§ **PASSAGE TO READ**:
────────────────────────────────────────

Hawaii has been largely successful in preventing snakes from entering the island paradise over the years and avoiding the grave danger they present to tropical birds, colorful plants and the vibrant environment that draws millions of tourists to the state each year.
But the recent capture of escaped pet snakes — illegal in Hawaii — and the infestation of Guam by brown tree snakes, which could easily make it here via cargo ship, have alarmed wildlife and agriculture officials.Without any natural predators, authorities say it wouldn’t take much for snakes to take root and multiply, potentially killing off endangered birds and flowers that make the islands special. Hawaii, home to more endangered species per square mile than anywhere else in the world, could potentially face the same fate as Guam, where brown tree snakes overran the island following World War II and wiped most birds from the skies.
“It has a high potential to be devastating to Hawaii,” said Earl Campbell, assistant field supervisor for the Pacific Islands Fish and Wildlife Office within the U.S. Fish and Wildlife Service. “I would look at Guam as the template for what could happen in a range of tropical Pacific Islands that have no snakes.”
Hawaii is so serious about keeping snakes out that the fine for possessing an illegal animal can reach $200,000 and up to three years in prison. But snake owners are granted amnesty if they willingly turn their pets over.
Residents who unlawfully keep snakes as pets create a giant risk when the reptiles escape or are released into the wild. A 9-foot boa constrictor and 7-foot albino Burmese python were captured this month.

────────────────────────────────────────

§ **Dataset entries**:
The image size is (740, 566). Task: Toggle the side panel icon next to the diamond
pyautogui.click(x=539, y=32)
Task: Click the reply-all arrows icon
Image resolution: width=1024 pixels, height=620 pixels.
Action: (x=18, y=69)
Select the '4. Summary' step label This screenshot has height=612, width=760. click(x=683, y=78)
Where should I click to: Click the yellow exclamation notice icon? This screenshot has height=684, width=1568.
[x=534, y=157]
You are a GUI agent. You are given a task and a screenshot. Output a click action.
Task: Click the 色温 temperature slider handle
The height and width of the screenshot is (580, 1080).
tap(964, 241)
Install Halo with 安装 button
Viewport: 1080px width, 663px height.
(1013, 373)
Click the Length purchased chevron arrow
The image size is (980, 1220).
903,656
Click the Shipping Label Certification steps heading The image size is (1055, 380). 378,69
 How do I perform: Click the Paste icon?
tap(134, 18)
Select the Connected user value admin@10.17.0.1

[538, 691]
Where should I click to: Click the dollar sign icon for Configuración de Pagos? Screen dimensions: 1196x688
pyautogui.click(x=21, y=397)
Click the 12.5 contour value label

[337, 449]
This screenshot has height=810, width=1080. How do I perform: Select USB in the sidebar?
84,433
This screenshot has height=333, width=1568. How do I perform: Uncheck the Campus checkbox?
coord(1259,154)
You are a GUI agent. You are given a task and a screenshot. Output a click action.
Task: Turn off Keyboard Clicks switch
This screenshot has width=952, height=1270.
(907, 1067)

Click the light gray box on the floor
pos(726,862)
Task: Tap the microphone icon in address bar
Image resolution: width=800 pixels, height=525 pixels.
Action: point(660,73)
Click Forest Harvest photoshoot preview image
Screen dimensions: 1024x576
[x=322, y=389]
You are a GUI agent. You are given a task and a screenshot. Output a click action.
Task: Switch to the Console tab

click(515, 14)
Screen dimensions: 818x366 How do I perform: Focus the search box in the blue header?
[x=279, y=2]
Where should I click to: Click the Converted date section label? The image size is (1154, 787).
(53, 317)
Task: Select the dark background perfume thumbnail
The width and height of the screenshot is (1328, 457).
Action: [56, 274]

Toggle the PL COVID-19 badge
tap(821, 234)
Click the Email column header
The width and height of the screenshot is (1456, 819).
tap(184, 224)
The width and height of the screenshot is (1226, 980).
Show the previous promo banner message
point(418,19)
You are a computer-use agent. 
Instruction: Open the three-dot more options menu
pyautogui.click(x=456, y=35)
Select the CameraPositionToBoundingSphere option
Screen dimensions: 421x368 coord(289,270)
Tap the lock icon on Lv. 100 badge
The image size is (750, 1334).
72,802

────────────────────────────────────────

§ **EXERCISE SET**:
a. Reproduce the part of the article on snakes in Hawaii between "Residents who unlawfully" and "captured this month.", inclusive.
b. Answer these questions using the article on snakes in Hawaii:
(i) What is the highest fine for possessing an illegal animal in Hawaii?
(ii) Which island did brown tree snakes overrun following World War II?
(iii) How long was the boa constrictor captured this month?
The dataset entries are separate material, unrelated to the text.

§ **RESPONSES TO THE EXERCISE**:
a.
Residents who unlawfully keep snakes as pets create a giant risk when the reptiles escape or are released into the wild. A 9-foot boa constrictor and 7-foot albino Burmese python were captured this month.

b.
(i) $200,000
(ii) Guam
(iii) 9 feet